#### [Requirement]
Find every line in the records below that holds the word "Cancellation", and copy each one.

#### [Extracted material]
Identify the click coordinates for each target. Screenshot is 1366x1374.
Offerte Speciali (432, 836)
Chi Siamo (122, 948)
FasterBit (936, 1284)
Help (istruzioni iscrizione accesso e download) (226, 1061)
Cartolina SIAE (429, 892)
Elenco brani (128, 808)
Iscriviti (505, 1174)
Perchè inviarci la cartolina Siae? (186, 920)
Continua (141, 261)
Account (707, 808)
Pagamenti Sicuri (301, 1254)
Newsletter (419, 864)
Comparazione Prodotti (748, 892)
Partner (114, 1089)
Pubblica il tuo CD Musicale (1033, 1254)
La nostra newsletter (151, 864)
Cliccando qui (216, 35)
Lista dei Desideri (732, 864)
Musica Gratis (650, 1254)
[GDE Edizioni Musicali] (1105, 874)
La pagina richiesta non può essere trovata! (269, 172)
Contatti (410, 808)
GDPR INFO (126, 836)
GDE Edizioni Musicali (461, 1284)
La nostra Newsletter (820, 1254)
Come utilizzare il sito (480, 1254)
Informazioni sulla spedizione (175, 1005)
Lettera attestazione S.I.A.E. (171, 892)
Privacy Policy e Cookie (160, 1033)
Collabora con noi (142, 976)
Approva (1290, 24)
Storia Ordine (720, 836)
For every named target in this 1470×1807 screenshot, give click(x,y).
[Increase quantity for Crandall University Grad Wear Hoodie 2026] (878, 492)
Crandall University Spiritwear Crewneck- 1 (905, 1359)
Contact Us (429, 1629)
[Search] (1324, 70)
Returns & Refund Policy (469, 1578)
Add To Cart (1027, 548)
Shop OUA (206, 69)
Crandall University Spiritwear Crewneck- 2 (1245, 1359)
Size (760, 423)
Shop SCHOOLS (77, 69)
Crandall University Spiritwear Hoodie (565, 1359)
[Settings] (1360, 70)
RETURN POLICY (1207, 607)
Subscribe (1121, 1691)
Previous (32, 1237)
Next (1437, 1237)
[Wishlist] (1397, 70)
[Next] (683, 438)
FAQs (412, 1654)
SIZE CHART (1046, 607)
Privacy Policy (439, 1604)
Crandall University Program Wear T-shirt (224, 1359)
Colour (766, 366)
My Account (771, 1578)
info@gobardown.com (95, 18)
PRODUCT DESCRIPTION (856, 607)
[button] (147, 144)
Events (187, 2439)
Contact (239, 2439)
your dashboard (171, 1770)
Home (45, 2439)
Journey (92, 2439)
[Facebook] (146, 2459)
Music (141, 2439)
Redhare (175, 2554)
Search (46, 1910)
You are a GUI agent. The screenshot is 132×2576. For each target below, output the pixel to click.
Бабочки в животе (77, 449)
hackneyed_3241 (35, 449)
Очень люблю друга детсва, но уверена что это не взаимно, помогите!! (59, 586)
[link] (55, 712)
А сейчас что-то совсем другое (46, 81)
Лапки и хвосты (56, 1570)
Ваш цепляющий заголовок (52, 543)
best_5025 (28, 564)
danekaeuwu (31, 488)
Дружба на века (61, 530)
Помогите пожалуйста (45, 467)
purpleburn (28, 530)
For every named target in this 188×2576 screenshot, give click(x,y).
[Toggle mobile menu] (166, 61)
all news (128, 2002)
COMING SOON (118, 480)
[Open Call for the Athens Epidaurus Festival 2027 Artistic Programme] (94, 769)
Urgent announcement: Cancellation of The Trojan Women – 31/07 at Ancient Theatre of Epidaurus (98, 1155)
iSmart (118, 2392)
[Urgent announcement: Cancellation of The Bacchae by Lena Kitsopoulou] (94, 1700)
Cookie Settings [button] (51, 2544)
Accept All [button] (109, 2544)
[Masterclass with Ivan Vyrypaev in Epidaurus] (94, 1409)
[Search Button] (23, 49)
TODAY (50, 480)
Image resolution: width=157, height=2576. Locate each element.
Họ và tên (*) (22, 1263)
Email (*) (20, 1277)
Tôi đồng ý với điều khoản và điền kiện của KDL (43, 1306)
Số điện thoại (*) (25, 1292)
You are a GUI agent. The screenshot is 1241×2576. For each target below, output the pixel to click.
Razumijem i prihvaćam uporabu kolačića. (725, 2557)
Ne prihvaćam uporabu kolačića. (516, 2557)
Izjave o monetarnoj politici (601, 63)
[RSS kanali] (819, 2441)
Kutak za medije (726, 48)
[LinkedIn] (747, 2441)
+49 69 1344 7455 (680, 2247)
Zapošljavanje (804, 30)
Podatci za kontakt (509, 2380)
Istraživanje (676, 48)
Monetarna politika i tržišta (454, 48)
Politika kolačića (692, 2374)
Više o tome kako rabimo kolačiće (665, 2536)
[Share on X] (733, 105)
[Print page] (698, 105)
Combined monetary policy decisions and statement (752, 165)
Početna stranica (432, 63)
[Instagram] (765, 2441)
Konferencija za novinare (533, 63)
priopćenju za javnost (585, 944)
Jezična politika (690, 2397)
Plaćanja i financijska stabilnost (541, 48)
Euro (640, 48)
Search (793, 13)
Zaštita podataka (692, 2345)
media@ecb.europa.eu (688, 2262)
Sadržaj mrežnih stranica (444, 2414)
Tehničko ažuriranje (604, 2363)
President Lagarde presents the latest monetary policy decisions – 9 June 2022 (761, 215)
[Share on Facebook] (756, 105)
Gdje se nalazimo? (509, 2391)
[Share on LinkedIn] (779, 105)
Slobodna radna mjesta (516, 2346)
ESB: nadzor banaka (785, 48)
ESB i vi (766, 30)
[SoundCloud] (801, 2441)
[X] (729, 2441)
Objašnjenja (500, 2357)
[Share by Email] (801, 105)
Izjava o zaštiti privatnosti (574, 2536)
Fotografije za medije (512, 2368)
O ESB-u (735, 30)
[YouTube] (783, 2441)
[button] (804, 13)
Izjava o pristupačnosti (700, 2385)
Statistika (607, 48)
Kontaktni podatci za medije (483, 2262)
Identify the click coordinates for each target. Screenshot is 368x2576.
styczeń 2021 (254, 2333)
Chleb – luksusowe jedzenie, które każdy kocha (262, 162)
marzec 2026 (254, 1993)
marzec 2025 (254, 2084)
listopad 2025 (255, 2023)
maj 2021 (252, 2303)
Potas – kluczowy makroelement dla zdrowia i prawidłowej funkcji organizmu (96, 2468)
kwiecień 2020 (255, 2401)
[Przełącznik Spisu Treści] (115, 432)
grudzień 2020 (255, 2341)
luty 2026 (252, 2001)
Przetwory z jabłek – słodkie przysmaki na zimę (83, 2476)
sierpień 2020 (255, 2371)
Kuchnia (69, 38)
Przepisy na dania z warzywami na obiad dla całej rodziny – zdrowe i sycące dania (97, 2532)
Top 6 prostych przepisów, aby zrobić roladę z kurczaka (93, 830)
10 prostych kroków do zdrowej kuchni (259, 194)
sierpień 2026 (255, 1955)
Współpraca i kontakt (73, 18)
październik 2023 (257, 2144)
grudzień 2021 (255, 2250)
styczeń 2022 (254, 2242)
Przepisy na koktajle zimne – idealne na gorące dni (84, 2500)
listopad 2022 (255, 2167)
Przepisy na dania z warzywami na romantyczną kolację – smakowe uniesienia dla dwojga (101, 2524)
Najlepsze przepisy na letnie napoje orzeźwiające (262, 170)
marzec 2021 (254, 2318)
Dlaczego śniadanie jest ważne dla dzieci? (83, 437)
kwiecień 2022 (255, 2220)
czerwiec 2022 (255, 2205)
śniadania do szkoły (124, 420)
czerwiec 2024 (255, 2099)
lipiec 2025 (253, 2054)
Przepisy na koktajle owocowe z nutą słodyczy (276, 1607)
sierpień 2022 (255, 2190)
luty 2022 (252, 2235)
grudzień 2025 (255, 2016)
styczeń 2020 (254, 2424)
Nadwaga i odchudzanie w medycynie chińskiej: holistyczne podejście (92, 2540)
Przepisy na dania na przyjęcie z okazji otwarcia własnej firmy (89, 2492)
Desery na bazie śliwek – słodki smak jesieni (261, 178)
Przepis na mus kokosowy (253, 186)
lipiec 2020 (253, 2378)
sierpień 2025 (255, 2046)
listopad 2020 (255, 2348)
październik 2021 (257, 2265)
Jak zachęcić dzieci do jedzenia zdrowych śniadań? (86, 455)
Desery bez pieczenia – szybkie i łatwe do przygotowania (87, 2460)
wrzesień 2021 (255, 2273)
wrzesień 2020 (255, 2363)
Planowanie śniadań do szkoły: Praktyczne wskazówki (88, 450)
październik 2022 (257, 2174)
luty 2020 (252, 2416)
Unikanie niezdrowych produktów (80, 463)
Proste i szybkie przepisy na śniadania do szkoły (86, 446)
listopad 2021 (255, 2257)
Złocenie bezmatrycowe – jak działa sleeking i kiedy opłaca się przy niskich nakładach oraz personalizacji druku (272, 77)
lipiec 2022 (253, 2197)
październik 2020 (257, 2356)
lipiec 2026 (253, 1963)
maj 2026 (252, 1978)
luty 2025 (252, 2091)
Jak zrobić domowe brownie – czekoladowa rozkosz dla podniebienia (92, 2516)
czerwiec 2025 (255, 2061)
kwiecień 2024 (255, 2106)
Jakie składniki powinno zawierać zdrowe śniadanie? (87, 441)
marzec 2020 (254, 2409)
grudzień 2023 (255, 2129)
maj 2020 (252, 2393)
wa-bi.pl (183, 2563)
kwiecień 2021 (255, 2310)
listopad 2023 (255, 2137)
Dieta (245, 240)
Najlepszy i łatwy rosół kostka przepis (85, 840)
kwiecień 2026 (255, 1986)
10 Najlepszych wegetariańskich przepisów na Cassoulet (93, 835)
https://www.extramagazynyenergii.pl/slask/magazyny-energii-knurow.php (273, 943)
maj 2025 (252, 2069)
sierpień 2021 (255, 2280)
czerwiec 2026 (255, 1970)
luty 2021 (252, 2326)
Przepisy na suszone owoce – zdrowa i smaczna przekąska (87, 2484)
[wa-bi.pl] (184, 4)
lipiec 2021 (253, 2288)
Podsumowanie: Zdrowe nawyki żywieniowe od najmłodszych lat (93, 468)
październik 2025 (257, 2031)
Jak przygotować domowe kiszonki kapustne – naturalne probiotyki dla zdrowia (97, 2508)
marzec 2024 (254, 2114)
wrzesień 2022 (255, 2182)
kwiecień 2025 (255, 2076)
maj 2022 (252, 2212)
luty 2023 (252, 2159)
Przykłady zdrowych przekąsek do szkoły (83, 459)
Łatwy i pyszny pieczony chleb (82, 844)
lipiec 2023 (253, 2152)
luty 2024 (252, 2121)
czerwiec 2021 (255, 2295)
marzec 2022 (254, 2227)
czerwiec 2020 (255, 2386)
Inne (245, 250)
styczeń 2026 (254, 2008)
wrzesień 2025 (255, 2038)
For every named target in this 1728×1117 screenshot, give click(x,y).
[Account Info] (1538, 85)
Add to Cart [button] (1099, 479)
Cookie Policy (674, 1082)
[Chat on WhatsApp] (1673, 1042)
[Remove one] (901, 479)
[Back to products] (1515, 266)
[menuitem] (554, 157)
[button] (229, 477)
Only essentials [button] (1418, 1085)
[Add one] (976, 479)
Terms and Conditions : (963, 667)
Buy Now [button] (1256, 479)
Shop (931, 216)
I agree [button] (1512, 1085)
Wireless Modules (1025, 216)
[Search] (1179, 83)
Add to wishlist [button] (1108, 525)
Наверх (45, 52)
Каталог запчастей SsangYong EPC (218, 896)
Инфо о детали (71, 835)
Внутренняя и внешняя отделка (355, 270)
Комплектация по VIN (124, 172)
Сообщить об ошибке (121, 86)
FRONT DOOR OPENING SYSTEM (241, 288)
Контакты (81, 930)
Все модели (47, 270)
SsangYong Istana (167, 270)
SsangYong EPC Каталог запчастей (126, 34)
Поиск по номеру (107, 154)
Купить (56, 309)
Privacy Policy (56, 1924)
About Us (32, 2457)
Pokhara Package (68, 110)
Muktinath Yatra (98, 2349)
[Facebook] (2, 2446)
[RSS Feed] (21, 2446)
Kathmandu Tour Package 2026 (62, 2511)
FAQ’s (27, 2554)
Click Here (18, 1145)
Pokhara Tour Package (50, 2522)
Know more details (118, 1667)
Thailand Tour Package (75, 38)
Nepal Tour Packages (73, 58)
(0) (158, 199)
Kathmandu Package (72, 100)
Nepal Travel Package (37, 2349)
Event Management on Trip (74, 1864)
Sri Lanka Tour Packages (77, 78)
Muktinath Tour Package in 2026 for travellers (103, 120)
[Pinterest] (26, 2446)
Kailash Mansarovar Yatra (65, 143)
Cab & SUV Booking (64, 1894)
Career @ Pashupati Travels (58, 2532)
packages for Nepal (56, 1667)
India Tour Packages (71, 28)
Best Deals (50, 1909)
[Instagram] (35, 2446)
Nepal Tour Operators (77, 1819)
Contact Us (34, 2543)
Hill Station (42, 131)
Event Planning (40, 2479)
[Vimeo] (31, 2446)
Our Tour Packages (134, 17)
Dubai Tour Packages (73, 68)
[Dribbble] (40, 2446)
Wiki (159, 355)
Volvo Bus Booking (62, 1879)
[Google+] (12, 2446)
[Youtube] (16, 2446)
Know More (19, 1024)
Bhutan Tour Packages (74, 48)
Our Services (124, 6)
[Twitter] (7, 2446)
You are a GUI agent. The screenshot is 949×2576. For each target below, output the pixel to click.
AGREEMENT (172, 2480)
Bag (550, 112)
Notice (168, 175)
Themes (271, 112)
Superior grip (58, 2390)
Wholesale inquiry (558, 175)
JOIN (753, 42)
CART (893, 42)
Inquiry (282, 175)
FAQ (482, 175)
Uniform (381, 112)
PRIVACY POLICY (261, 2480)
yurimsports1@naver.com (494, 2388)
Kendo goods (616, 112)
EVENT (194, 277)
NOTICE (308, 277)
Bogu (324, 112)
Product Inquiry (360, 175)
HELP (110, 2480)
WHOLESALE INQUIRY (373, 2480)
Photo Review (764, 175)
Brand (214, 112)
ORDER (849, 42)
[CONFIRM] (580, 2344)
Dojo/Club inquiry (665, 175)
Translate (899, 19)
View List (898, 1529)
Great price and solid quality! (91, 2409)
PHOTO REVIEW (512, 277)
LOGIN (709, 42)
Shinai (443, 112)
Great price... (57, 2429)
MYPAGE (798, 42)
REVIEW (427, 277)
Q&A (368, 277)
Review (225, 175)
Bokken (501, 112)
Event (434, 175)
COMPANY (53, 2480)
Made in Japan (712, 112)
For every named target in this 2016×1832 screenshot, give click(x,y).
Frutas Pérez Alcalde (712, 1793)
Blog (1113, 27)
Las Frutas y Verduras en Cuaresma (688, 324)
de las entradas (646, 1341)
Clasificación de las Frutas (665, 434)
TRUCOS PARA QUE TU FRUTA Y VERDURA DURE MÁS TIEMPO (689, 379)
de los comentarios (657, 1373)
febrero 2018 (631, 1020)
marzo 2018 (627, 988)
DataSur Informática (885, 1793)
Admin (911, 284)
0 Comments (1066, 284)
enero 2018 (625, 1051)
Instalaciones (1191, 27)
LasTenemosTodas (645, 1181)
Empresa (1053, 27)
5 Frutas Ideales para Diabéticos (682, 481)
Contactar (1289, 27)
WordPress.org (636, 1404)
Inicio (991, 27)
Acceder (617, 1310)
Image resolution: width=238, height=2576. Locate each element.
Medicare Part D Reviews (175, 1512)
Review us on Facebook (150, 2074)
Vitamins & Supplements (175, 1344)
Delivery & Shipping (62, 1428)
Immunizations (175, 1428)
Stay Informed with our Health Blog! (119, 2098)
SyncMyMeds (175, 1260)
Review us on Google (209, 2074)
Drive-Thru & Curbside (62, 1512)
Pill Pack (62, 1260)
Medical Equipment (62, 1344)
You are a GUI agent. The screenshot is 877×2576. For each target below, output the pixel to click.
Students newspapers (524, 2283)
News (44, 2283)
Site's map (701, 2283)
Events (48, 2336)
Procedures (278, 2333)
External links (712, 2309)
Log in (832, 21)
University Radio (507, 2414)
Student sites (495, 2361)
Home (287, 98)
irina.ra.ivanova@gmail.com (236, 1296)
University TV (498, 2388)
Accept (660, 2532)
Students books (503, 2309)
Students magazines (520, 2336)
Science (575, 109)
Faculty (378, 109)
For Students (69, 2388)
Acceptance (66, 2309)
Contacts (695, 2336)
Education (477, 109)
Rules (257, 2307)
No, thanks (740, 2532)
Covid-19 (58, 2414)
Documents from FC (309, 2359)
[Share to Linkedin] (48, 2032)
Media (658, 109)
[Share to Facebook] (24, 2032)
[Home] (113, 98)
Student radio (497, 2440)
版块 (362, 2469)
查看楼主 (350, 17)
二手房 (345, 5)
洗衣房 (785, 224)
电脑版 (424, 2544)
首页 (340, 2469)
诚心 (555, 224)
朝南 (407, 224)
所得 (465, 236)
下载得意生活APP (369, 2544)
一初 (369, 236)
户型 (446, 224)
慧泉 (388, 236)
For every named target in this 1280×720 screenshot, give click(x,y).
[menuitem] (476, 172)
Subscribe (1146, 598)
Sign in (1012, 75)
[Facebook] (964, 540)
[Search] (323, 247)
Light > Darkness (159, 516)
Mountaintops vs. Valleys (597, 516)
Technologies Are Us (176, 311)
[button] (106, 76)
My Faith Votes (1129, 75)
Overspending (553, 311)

#### [Response to the exercise]
Urgent announcement: Cancellation of The Trojan Women – 31/07 at Ancient Theatre of Epidaurus (98, 1155)
[Urgent announcement: Cancellation of The Bacchae by Lena Kitsopoulou] (94, 1700)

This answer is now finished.